• **Stored data**:
========================================
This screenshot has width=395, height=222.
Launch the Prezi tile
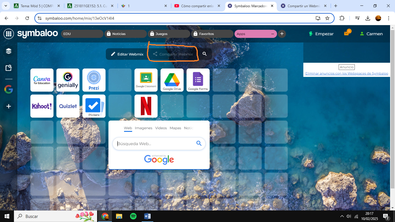[x=94, y=80]
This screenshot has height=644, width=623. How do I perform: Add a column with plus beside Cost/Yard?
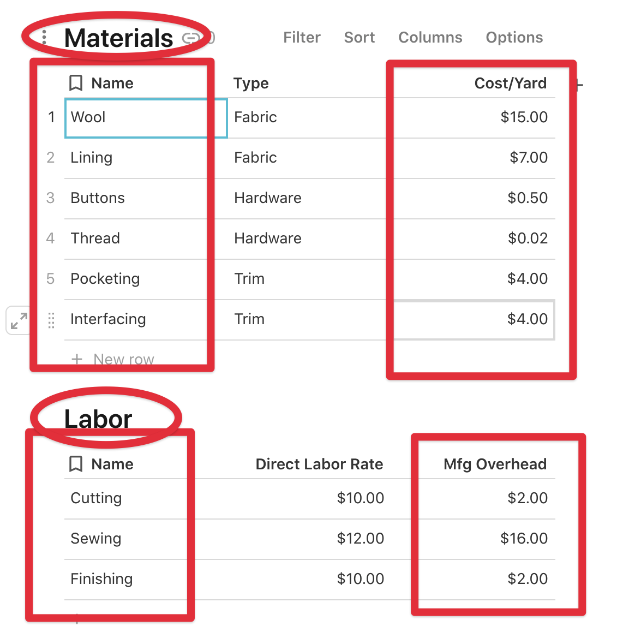(x=579, y=85)
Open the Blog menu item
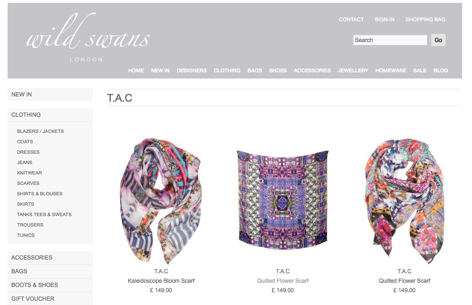 click(441, 70)
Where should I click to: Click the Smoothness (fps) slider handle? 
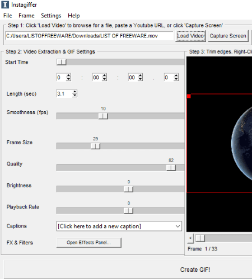(x=103, y=116)
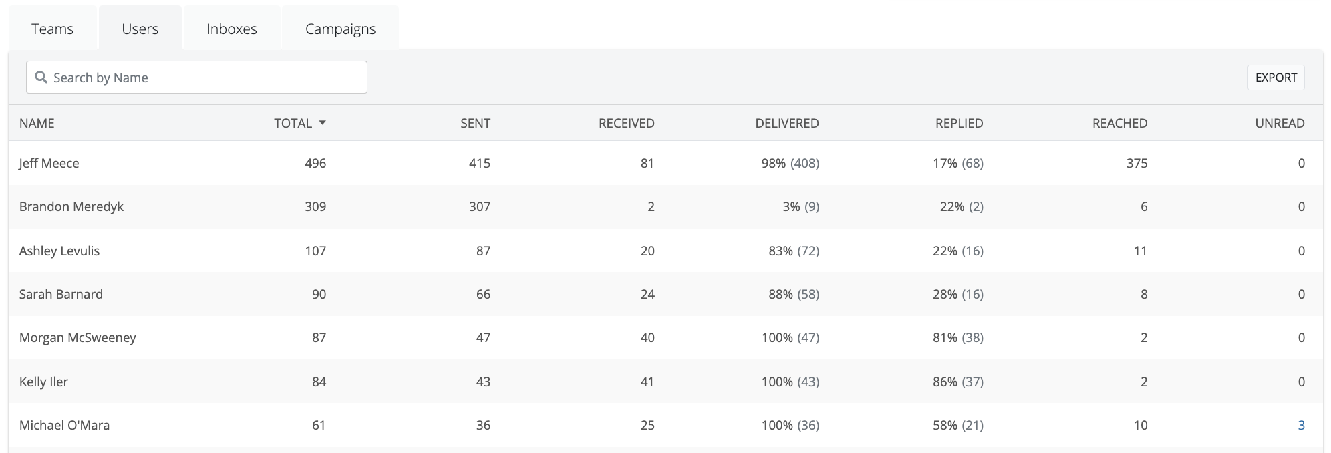The width and height of the screenshot is (1331, 453).
Task: Click the EXPORT button
Action: click(x=1276, y=78)
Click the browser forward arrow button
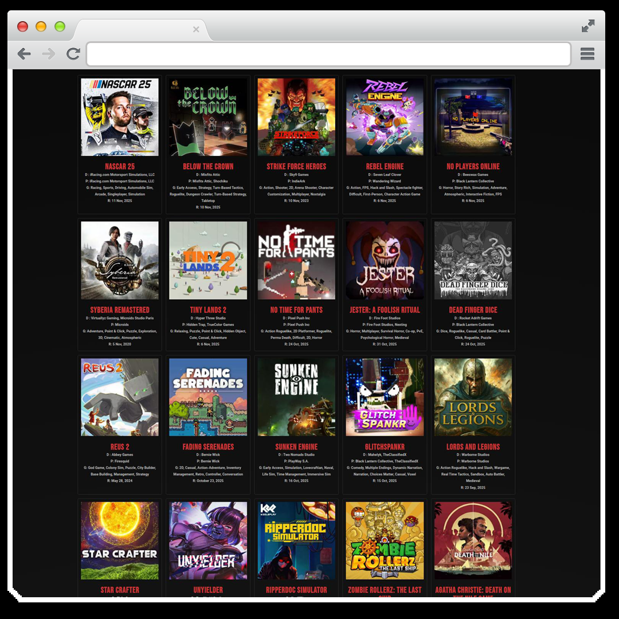The image size is (619, 619). pos(49,54)

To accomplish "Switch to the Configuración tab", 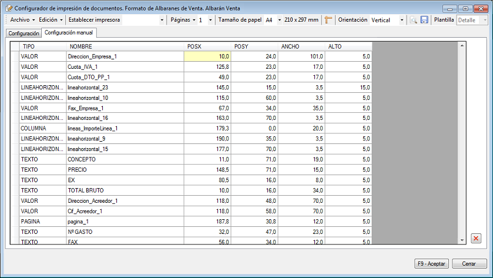I will (x=24, y=34).
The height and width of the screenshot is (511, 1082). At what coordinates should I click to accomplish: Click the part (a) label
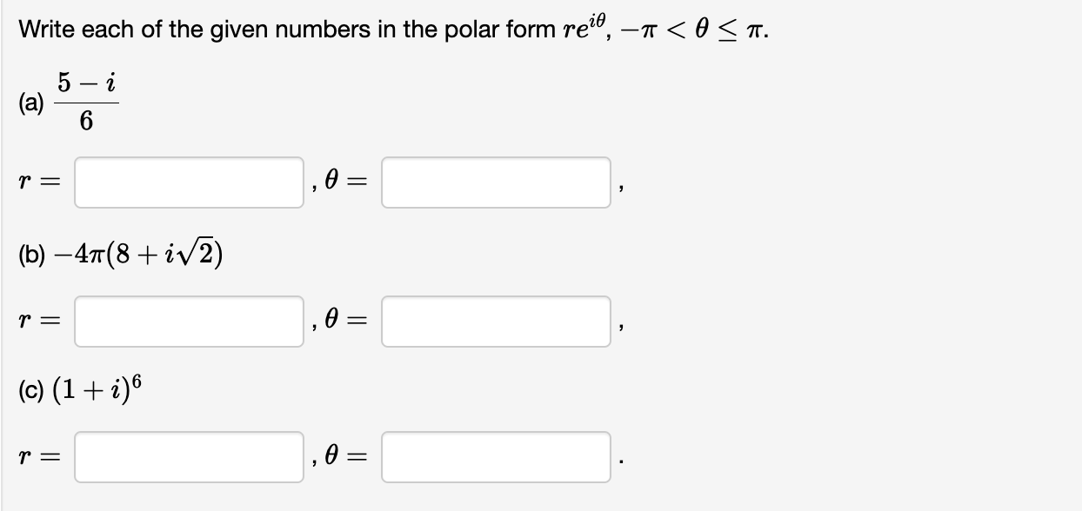pos(29,102)
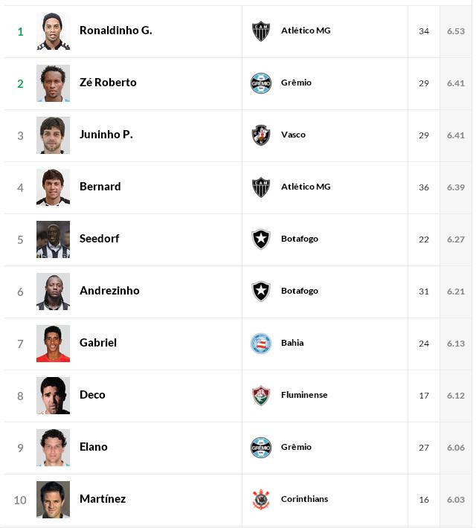This screenshot has height=528, width=476.
Task: Click the Botafogo crest in Seedorf's row
Action: click(261, 239)
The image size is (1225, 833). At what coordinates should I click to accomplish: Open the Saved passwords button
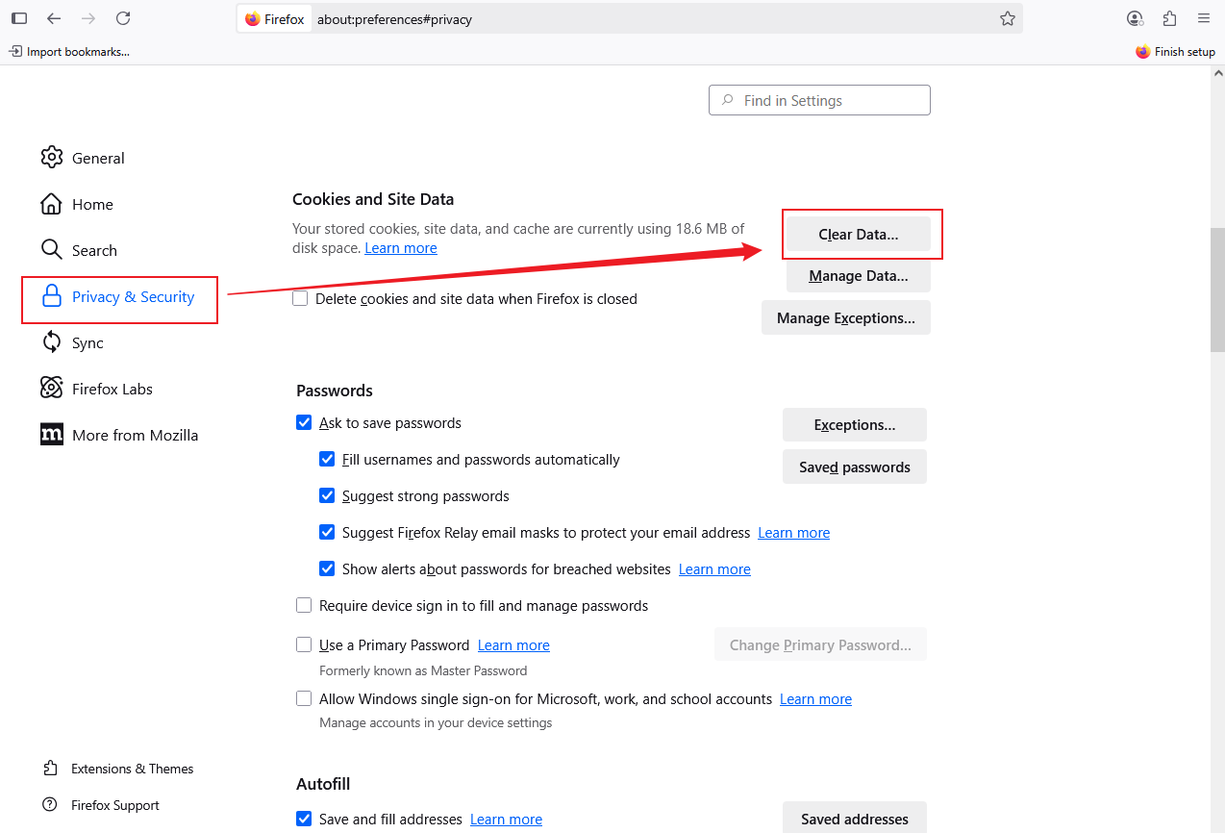(854, 467)
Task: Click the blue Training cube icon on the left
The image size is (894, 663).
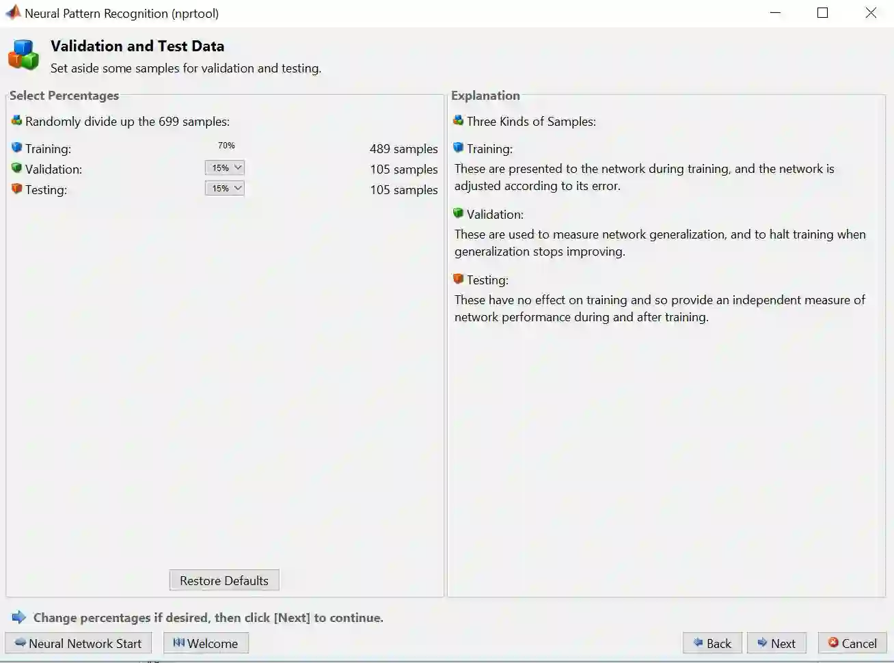Action: coord(17,148)
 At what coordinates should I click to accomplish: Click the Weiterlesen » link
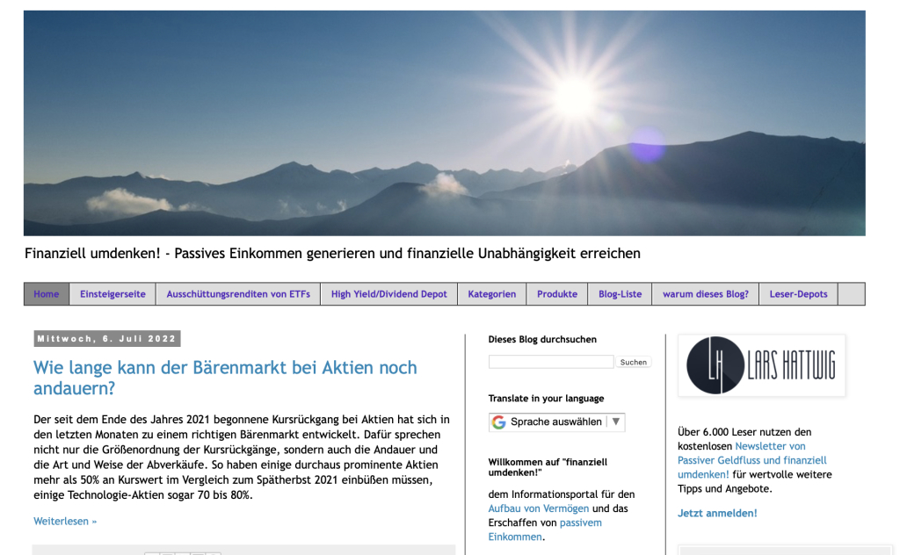[x=65, y=522]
========================================
• **WHAT THE TASK ASKS**: Nothing but the lines from the line containing "The image size is (1225, 833)." through the end of the data, both ends included, is to be reproduced, exactly as written and without the pictures.

• **EXERCISE SOLUTION**:
The image size is (1225, 833). At what coordinates should I click to accomplish: Open the Saved passwords button
(854, 467)
Task: Click the blue Training cube icon on the left
The image size is (894, 663).
Action: coord(17,148)
 At what coordinates should I click to accomplish: Click the Weiterlesen » link
[x=65, y=522]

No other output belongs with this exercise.